Their shared commitment to honest dialogue is most vividly seen in the transcribed conversation of “Healing Talk,” where hooks and Berry confront the intersections of white supremacy, environmental destruction, and community repair. While their perspectives sometimes diverge—particularly on the balance between individual relationships and systemic critique—hooks values Berry’s willingness to cross the boundaries of race, class, and experience in pursuit of truth. His presence in Belonging underscores the book’s call for coalition-building that honors both historical truth and the possibility of shared futures rooted in the land.

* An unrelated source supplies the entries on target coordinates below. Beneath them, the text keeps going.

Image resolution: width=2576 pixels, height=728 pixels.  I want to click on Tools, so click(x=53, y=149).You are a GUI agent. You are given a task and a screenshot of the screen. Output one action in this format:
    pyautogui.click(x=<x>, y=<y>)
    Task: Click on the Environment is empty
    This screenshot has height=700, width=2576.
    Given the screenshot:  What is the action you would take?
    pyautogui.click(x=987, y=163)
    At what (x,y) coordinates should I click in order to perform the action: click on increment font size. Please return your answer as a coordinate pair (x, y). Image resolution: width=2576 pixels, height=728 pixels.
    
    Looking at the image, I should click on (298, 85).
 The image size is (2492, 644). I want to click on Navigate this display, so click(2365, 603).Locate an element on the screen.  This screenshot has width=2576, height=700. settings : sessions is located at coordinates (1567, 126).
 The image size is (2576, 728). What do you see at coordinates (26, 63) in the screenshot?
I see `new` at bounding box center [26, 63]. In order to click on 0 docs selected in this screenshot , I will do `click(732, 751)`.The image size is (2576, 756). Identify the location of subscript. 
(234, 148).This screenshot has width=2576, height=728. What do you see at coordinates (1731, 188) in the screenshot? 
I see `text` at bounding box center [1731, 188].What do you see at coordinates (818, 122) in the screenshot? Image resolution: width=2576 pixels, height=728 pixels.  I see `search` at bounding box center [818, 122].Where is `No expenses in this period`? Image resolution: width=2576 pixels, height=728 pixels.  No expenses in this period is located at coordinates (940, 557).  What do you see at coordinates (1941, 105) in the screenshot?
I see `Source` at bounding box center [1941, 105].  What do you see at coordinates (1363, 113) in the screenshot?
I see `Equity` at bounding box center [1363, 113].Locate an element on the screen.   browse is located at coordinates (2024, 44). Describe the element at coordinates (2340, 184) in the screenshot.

Berea, Kentucky, and its central institution, Berea College, emerge in Belonging as a symbol of possibility—a place where hooks’s vision for racial justice, educational access, and community rootedness could take tangible form. Founded in 1855 by abolitionist John G. Fee as an interracial and coeducational college, Berea has a long-standing mission to provide free, high-quality education to students of limited means, particularly from Appalachia. Its historical commitment to racial integration and social justice distinguishes it from the surrounding region, where segregationist attitudes and systemic barriers to Black land ownership have long persisted.
For hooks, Berea is both a literal home and a conceptual anchor. After years of living in urban and academic settings across the United States, she chose to settle there, seeing it as a place that aligned with her values of community care, anti-racist practice, and sustainable living. She praises the town’s progressive roots and the ethos of service embedded in its culture, noting that many citizens actively work to “end domination in all forms” (87). At the same time, she acknowledges that even in Berea, subtle forms of racial exclusion linger—an indication that the work of dismantling white supremacy is never complete.
By encouraging more Black families to move to Berea, hooks positions the town as a potential model for what she calls a “culture of belonging” (7), a community that resists both the nostalgia of a romanticized past and the alienation of capitalist individualism. Berea’s blend of history, activism, and everyday neighborliness allows hooks to ground her philosophical reflections in a living example, offering readers a vision of how rootedness in place can foster equity and connection across racial lines.